Staff Sgt. Bill Morris with the Halifax Regional Police tells Global News that police have recovered Adam’s iPhone and headphones and returned them to the teen.

Police have also identified two suspects.

Morris says the investigation is ongoing. No arrests have been made.

 

[ORIGINAL STORY]

HALIFAX – A Fall River family is fuming after they traded for an iPhone off the buy-and-sell website Kijiji only to find out later the phone was stolen.

Story continues below

Adam Stoodley, 13, often trades on Kijiji to get new iPhones, laptops and gaming systems like the XBox.

When he saw a posting for a gold-plated iPhone 5S, the Fall River teen knew he wanted to trade for it.

“Not a lot of people have it,” he said. “It’s really hard to come by. I really wanted it.”

After a several dozen emails with the seller, the 13-year-old and his mother met him and another young man at a McDonalds in Dartmouth on Tuesday.

Adam, quite experienced in buying and selling from websites, checked the buttons of the phone and noted the screen was in good condition. He then traded his iPhone 5, a pair of headphones and some cash for the newer model phone.

“Everything went good pretty much,” he said.

It was only later that day when he put his SIM card in the phone that it said it did not have any service.

Adam then took the phone to a cell phone store and got quite the shock.

“We went and tried to activate it and found out it was stolen. I was upset I lost my two big items and I was scared I wasn’t going to get them back.”

“Someone has bought an iPhone on Kijiji and it was later found to be stolen when they tried to activate it,” said Cst. Pierre Bourdages with Halifax Regional Police.

Adam’s mother Kim is fuming someone would scam a child.

“I was angry. You go into these Kijiji deals with the understanding it’s buyer beware and you may get burned,” she said.

“This guy looked at Adam, saw it was a kid and at that point he could have looked at the phone and said ‘You know what, I don’t think this is the phone for me’. But he carried on and scammed a kid.”

Adam, feeling upset about being scammed, wrote a post on Kijiji about his experience. It has racked up more than 44,000 views and the teen has received hundreds of messages of support.

The outpouring of community support has overwhelmed his mother.

“This has completely blown by mind, the fallout of what’s happened. The things that’s really gotten me in all of this is the outpouring of support and kindness and the people who just want to help,” she said.

Though many have offered to give them money so Adam can get the iPhone 5S, the family isn’t accepting donations; Adam said he just wants to return the stolen iPhone to its rightful owner.

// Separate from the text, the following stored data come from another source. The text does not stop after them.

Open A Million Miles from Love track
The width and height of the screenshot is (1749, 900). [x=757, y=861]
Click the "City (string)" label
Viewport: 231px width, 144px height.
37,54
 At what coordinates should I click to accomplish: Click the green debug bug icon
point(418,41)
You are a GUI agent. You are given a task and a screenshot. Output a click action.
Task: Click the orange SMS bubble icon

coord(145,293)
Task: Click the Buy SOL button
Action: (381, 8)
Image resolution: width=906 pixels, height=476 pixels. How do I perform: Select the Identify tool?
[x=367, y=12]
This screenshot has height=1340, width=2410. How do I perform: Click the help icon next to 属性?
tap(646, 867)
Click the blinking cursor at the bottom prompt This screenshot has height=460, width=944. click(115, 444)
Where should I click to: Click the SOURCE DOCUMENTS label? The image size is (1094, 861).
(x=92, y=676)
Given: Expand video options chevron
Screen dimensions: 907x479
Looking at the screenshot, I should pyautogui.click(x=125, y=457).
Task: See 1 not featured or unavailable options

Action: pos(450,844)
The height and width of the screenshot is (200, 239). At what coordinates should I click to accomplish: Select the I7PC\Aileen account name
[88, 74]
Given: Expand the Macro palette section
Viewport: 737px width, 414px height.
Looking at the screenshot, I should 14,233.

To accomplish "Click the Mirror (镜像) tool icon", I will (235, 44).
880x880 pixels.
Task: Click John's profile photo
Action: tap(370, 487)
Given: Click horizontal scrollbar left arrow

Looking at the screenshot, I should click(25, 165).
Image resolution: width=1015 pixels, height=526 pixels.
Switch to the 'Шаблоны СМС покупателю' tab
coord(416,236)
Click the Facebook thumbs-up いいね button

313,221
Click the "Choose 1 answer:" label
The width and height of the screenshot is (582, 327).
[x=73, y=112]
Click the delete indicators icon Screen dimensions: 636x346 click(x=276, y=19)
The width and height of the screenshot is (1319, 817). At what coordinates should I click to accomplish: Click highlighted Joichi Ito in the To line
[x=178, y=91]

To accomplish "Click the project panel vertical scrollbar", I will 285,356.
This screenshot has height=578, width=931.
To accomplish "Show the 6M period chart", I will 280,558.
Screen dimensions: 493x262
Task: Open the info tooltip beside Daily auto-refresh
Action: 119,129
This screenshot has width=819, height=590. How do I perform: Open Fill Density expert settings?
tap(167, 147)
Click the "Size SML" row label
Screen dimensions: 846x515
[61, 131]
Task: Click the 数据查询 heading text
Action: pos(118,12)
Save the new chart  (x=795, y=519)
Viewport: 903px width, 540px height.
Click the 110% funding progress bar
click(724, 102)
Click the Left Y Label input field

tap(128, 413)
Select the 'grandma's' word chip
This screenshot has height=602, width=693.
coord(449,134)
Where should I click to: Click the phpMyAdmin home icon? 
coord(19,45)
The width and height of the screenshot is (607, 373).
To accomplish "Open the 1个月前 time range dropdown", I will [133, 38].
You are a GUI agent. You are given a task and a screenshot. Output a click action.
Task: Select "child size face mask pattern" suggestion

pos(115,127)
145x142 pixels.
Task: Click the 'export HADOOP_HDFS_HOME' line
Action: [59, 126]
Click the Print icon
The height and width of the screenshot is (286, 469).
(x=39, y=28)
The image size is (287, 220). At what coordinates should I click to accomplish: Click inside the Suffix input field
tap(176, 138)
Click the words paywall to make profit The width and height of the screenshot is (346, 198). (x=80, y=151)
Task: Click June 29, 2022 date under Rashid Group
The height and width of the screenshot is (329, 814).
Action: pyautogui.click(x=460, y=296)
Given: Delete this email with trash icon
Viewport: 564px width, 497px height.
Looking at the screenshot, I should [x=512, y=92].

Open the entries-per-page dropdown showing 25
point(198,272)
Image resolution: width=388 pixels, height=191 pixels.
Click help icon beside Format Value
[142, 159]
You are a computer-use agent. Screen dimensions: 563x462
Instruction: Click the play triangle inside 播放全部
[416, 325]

In retrospect, the teen said it seemed suspicious the seller did not have a charger for the iPhone, did not have the box for the phone, did not ask many questions and quickly accepted the traded goods.

The family said they still plan to use Kijiji in the future but they will be a bit more cautious.

“You take your chances going into these [ transactions] and you know the risk going into it. It won’t stop us. We’ll just be a little more careful with the bigger ticket items.” Kim said.

Some tips on how to prevent yourself from getting scammed include doing a cell phone trade at a provider and using the website protectyourdata.ca, which checks the serial numbers of phones against a list of those reported as stolen.